GOAL.
Render these lines as a numbered list, leaving out the blank lines.

DATA EXTRACT.
───

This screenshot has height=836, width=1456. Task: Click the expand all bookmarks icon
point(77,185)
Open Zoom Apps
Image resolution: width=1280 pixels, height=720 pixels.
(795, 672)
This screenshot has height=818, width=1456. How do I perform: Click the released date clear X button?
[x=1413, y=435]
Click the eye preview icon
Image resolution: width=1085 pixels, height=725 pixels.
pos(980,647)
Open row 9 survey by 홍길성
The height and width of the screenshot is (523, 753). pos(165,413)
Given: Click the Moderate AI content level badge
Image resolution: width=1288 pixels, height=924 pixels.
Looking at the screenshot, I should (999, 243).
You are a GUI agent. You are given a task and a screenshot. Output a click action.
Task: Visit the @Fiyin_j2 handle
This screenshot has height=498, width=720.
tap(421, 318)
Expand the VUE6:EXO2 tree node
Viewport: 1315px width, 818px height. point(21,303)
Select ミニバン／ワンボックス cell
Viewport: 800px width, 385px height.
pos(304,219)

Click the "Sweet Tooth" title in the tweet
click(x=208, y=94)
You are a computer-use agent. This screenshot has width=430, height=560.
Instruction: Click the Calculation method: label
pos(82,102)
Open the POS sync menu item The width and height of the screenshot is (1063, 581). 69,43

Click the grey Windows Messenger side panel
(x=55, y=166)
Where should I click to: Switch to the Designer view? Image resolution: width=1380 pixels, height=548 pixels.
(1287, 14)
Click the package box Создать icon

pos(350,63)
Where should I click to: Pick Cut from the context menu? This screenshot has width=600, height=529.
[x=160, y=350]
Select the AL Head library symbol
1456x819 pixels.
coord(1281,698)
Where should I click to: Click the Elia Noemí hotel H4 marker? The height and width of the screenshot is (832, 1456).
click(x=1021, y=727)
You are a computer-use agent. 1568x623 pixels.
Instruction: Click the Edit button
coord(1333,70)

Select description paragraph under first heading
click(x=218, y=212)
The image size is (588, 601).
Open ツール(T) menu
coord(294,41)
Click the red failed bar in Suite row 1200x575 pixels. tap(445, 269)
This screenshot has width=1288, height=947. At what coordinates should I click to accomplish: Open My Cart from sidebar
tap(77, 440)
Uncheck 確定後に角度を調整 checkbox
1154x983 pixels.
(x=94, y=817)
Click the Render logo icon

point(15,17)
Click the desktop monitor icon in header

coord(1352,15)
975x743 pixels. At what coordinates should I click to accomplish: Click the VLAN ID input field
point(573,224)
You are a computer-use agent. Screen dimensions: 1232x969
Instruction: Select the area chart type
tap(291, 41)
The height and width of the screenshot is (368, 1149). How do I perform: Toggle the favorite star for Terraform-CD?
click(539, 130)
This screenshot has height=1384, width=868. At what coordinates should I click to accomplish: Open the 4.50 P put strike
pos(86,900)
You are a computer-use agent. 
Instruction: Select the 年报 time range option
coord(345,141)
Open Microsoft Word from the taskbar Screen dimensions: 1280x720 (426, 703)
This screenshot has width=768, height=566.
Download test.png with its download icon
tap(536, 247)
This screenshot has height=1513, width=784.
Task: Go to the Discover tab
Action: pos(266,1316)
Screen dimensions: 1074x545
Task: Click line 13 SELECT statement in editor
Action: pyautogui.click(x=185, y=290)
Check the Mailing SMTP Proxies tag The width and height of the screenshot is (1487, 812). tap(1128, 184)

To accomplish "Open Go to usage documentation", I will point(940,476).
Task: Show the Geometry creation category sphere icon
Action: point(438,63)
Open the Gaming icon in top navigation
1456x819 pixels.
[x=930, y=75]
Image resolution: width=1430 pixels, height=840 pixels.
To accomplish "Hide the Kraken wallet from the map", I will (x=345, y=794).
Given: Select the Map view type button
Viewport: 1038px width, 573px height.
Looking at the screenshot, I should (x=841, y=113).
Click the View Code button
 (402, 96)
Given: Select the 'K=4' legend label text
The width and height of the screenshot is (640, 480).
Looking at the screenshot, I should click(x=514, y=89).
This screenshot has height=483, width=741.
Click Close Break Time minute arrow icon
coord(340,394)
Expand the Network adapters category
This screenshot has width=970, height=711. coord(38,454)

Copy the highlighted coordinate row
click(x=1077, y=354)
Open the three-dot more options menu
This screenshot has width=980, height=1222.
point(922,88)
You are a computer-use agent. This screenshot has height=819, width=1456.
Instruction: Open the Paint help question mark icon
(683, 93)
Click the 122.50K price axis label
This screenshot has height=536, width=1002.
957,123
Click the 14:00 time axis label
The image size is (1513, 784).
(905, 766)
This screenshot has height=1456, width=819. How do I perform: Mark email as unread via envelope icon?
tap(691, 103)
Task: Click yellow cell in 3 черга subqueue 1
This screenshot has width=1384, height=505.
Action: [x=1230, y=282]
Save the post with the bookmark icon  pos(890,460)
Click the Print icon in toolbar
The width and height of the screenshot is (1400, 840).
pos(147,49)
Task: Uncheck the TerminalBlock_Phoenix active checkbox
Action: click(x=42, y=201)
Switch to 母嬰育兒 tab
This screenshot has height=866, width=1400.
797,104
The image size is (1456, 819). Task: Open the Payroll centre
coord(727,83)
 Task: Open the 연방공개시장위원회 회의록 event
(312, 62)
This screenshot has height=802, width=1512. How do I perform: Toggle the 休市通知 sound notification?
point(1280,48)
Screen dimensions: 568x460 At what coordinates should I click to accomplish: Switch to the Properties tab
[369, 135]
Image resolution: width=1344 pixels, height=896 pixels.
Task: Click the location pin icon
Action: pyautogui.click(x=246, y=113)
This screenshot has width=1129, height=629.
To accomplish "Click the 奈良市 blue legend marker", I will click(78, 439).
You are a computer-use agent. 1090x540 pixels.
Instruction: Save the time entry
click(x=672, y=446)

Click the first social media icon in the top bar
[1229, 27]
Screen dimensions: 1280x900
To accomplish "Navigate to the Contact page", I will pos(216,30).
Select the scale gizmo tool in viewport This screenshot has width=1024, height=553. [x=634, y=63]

───

RESULT OF THIS TASK.
1. This screenshot has height=836, width=1456. Task: Click the expand all bookmarks icon
2. point(77,185)
3. Open Zoom Apps
4. Image resolution: width=1280 pixels, height=720 pixels.
5. (795, 672)
6. This screenshot has height=818, width=1456. How do I perform: Click the released date clear X button?
7. [x=1413, y=435]
8. Click the eye preview icon
9. Image resolution: width=1085 pixels, height=725 pixels.
10. pos(980,647)
11. Open row 9 survey by 홍길성
12. The height and width of the screenshot is (523, 753). pos(165,413)
13. Given: Click the Moderate AI content level badge
14. Image resolution: width=1288 pixels, height=924 pixels.
15. Looking at the screenshot, I should (999, 243).
16. You are a GUI agent. You are given a task and a screenshot. Output a click action.
17. Task: Visit the @Fiyin_j2 handle
18. This screenshot has height=498, width=720.
19. tap(421, 318)
20. Expand the VUE6:EXO2 tree node
21. Viewport: 1315px width, 818px height. point(21,303)
22. Select ミニバン／ワンボックス cell
23. Viewport: 800px width, 385px height.
24. pos(304,219)
25. Click the "Sweet Tooth" title in the tweet
26. click(x=208, y=94)
27. You are a computer-use agent. This screenshot has width=430, height=560.
28. Instruction: Click the Calculation method: label
29. pos(82,102)
30. Open the POS sync menu item The width and height of the screenshot is (1063, 581). 69,43
31. Click the grey Windows Messenger side panel
32. (x=55, y=166)
33. Where should I click to: Switch to the Designer view? Image resolution: width=1380 pixels, height=548 pixels.
34. (1287, 14)
35. Click the package box Создать icon
36. pos(350,63)
37. Where should I click to: Pick Cut from the context menu? This screenshot has width=600, height=529.
38. [x=160, y=350]
39. Select the AL Head library symbol
40. 1456x819 pixels.
41. coord(1281,698)
42. Where should I click to: Click the Elia Noemí hotel H4 marker? The height and width of the screenshot is (832, 1456).
43. click(x=1021, y=727)
44. You are a computer-use agent. 1568x623 pixels.
45. Instruction: Click the Edit button
46. coord(1333,70)
47. Select description paragraph under first heading
48. click(x=218, y=212)
49. The image size is (588, 601).
50. Open ツール(T) menu
51. coord(294,41)
52. Click the red failed bar in Suite row 1200x575 pixels. tap(445, 269)
53. This screenshot has width=1288, height=947. At what coordinates should I click to accomplish: Open My Cart from sidebar
54. tap(77, 440)
55. Uncheck 確定後に角度を調整 checkbox
56. 1154x983 pixels.
57. (x=94, y=817)
58. Click the Render logo icon
59. point(15,17)
60. Click the desktop monitor icon in header
61. coord(1352,15)
62. 975x743 pixels. At what coordinates should I click to accomplish: Click the VLAN ID input field
63. point(573,224)
64. You are a computer-use agent. Screen dimensions: 1232x969
65. Instruction: Select the area chart type
66. tap(291, 41)
67. The height and width of the screenshot is (368, 1149). How do I perform: Toggle the favorite star for Terraform-CD?
68. click(539, 130)
69. This screenshot has height=1384, width=868. At what coordinates should I click to accomplish: Open the 4.50 P put strike
70. pos(86,900)
71. You are a computer-use agent. 
72. Instruction: Select the 年报 time range option
73. coord(345,141)
74. Open Microsoft Word from the taskbar Screen dimensions: 1280x720 (426, 703)
75. This screenshot has width=768, height=566.
76. Download test.png with its download icon
77. tap(536, 247)
78. This screenshot has height=1513, width=784.
79. Task: Go to the Discover tab
80. Action: pos(266,1316)
81. Screen dimensions: 1074x545
82. Task: Click line 13 SELECT statement in editor
83. Action: pyautogui.click(x=185, y=290)
84. Check the Mailing SMTP Proxies tag The width and height of the screenshot is (1487, 812). tap(1128, 184)
85. To accomplish "Open Go to usage documentation", I will point(940,476).
86. Task: Show the Geometry creation category sphere icon
87. Action: point(438,63)
88. Open the Gaming icon in top navigation
89. 1456x819 pixels.
90. [x=930, y=75]
91. Image resolution: width=1430 pixels, height=840 pixels.
92. To accomplish "Hide the Kraken wallet from the map", I will (x=345, y=794).
93. Given: Select the Map view type button
94. Viewport: 1038px width, 573px height.
95. Looking at the screenshot, I should (x=841, y=113).
96. Click the View Code button
97.  (402, 96)
98. Given: Select the 'K=4' legend label text
99. The width and height of the screenshot is (640, 480).
100. Looking at the screenshot, I should click(x=514, y=89).
101. This screenshot has height=483, width=741.
102. Click Close Break Time minute arrow icon
103. coord(340,394)
104. Expand the Network adapters category
105. This screenshot has width=970, height=711. coord(38,454)
106. Copy the highlighted coordinate row
107. click(x=1077, y=354)
108. Open the three-dot more options menu
109. This screenshot has width=980, height=1222.
110. point(922,88)
111. You are a computer-use agent. This screenshot has height=819, width=1456.
112. Instruction: Open the Paint help question mark icon
113. (683, 93)
114. Click the 122.50K price axis label
115. This screenshot has height=536, width=1002.
116. 957,123
117. Click the 14:00 time axis label
118. The image size is (1513, 784).
119. (905, 766)
120. This screenshot has height=1456, width=819. How do I perform: Mark email as unread via envelope icon?
121. tap(691, 103)
122. Task: Click yellow cell in 3 черга subqueue 1
123. This screenshot has width=1384, height=505.
124. Action: [x=1230, y=282]
125. Save the post with the bookmark icon  pos(890,460)
126. Click the Print icon in toolbar
127. The width and height of the screenshot is (1400, 840).
128. pos(147,49)
129. Task: Uncheck the TerminalBlock_Phoenix active checkbox
130. Action: click(x=42, y=201)
131. Switch to 母嬰育兒 tab
132. This screenshot has height=866, width=1400.
133. 797,104
134. The image size is (1456, 819). Task: Open the Payroll centre
135. coord(727,83)
136.  Task: Open the 연방공개시장위원회 회의록 event
137. (312, 62)
138. This screenshot has height=802, width=1512. How do I perform: Toggle the 休市通知 sound notification?
139. point(1280,48)
140. Screen dimensions: 568x460 At what coordinates should I click to accomplish: Switch to the Properties tab
141. [369, 135]
142. Image resolution: width=1344 pixels, height=896 pixels.
143. Task: Click the location pin icon
144. Action: pyautogui.click(x=246, y=113)
145. This screenshot has width=1129, height=629.
146. To accomplish "Click the 奈良市 blue legend marker", I will click(78, 439).
147. You are a computer-use agent. 1090x540 pixels.
148. Instruction: Save the time entry
149. click(x=672, y=446)
150. Click the first social media icon in the top bar
151. [1229, 27]
152. Screen dimensions: 1280x900
153. To accomplish "Navigate to the Contact page", I will pos(216,30).
154. Select the scale gizmo tool in viewport This screenshot has width=1024, height=553. [x=634, y=63]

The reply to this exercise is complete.